One Man's Opinion: CORROSION by JON BASSOFF




I really enjoyed Corrosion. It’s a stylish novel that tells a number of stories that merge together to create a nightmarish tale.

As an opening, an Iraq veteran becomes stranded in a small American town when his car packs up on him. The veteran has a scarred face – totally scarred – and this has an impact upon all the interactions he has.
It’s not long before he gets mixed up with a classic femme fatale. He’s pretty switched on about the way he’s being treated, but goes along for the ride with a compulsive need for a woman he needs but barely likes. As this story picks up, the veteran gets himself in a whole barrel full of scalding hot water.

This story in itself would have probably satisfied my requirements from the book, but Bassoff doesn’t stop there. He takes us to another place. Another corner of the world where things are utterly dismal. 

A woman is dying in bed. Her husband has been experimenting for many years to find a cure for her. He has found the Christ Rat. The rat in which he can pin all his hopes. 

This couple has a son. He’s pretty much been forced to bring himself up, missing out on school and on social norms. As such, he’s forced to live in the margins, not just of society but within his own household. Accompanying him while he shifts from bad decisions to unfortunate events to the sick-bed of his mother makes very uncomfortable reading. Thank goodness for Constance, the waitress who offers a shaft of light in his dreams. 

Poor Constance.

For a while in the book, I was taken to the movie Angel Heart. The echoes that took me there were the war-vet who has only a loose grasp of his identity and whose credentials are brought into question as the story unfolds. An uneasy sense that the man isn’t all he thinks he is gives the book a strong and original edge. Unlike Angel Heart, there’s no need to shift into the realms of trickery and all of the connections are very plausible. There is a Lou Cifer of sorts, only in this case, the devil is merely a human being.
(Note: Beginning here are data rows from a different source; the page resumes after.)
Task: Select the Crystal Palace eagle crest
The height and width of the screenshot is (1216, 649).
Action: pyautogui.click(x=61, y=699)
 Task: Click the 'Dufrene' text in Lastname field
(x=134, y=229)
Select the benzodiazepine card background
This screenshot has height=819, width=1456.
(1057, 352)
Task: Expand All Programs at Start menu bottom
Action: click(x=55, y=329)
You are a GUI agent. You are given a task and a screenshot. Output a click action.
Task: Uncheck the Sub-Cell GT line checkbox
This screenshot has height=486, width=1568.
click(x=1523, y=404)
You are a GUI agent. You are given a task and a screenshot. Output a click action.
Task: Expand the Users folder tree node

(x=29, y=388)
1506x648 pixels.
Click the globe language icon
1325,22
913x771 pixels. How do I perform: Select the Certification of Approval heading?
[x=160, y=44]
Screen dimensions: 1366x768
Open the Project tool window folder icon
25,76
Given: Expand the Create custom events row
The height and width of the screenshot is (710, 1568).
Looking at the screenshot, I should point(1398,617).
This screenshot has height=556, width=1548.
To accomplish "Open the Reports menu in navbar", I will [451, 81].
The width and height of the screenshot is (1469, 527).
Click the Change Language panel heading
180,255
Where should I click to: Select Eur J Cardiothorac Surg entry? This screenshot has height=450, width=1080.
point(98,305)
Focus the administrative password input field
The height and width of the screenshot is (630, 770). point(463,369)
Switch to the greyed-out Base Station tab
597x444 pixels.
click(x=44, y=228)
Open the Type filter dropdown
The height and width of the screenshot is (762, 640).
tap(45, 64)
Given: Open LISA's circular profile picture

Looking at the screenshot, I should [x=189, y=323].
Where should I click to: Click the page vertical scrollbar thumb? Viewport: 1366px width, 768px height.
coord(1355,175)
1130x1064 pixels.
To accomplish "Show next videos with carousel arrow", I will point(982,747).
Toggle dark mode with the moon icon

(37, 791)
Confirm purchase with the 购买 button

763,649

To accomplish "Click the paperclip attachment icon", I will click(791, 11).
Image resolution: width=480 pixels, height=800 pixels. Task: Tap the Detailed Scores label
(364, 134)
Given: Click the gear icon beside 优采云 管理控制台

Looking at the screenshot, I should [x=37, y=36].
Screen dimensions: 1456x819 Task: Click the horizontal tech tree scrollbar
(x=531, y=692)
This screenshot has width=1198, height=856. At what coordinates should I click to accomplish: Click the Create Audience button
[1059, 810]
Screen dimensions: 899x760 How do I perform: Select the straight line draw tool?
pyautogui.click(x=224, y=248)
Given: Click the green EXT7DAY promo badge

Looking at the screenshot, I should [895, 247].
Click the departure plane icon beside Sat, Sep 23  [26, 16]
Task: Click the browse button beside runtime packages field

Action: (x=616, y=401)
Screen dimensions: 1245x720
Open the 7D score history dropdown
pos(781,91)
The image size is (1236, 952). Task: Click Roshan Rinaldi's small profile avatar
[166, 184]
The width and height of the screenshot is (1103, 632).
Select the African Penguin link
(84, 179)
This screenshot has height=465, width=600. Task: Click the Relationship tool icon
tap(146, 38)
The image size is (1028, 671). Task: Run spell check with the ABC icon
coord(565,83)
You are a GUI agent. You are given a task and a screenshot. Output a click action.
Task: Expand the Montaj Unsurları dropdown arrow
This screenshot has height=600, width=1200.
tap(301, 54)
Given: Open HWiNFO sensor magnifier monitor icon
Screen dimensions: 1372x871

One of the things I particularly enjoyed here was the speech. There’s no punctuation for it and it takes a page or so to get used to. When I clicked with this, I really loved it. To my mind, it must have made the author work that little bit harder, but it was well worth it for the streamlining it offers and the hard edge it gives to the dialogue. It really does work very well indeed. 

Congratulations Jon Bassoff for an excellent debut. I’ll be looking out for more.